The rights of patients to refuse unwanted medical intervention is supported by California statute.  In end-of-life clinical situations, the goals of care in accordance with a valid DNR order and desired treatment goals should be determined.  For patients evaluated in a licensed health care facility, valid DNR orders may include:

  • A written document in the medical record with the patient’s name and the statement “Do Not Resuscitate”, “No Code”, or “No CPR” that is signed and dated by a physician
  • A verbal order given by the patient’s physician who is physically present at the scene and confirms DNR in writing in the patient’s medical record,
  •  POLST with DNR checked
  • Advanced Health Care Directive (AHCD) with instructions to withhold/discontinue resuscitation.

If at a location outside of a licensed health care facility, valid DNR Orders may include:

  • Fully executed EMSA/CMA Prehospital Do Not Resuscitate Form
  • DNR Medallion
  • POLST with DNR checked
  • Advanced Health Care Directive (AHCD) with instructions to withhold/discontinue resuscitation.

Figure 1.  In California, Medic Alert and Caring Advocates are the two medallion providers approved to issue DNR medallions. 

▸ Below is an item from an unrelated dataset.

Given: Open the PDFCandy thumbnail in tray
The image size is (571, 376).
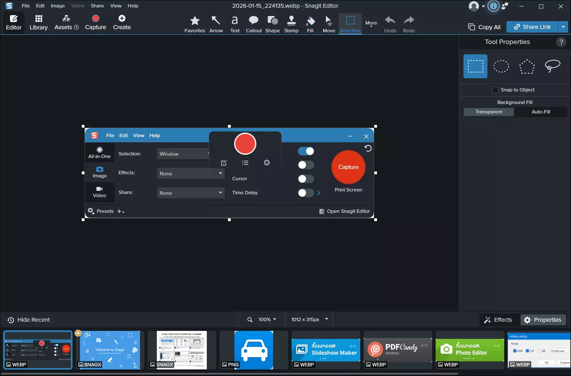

Patients with a DNR may desire selected medical interventions to include IV fluids, IV antibiotics, intubation, CPAP, oxygen or suctioning if they are breathing and/or with a pulse.  This may be documented on a POLST form, AHCD or determined in discussion with the patient or the patient’s legal decision-maker.  Evaluation of treatment goals will determine if the patient is best served by transporting to the hospital.  In some cases, transport may not be indicated if  they are against patient wishes and goals of care.  For any cases involving unusual circumstances or questions on appropriate care in accordance with policy, EMS providers can always contact the Base for guidance.



Case Conclusion

The patient’s son arrives and thanks paramedics for caring for his mother.  He confirms that no further care is desired.  Paramedics depart.  A few hours after her son’s arrival, the patient becomes apneic and pulseless with a bradycardic PEA rhythm.  Within a few minutes, the patient’s rhythm changes to asystole.  She has no spontaneous breathing, no pulse, and no neurologic reflexes.  She is pronounced dead at the facility by her physician in the company of her son.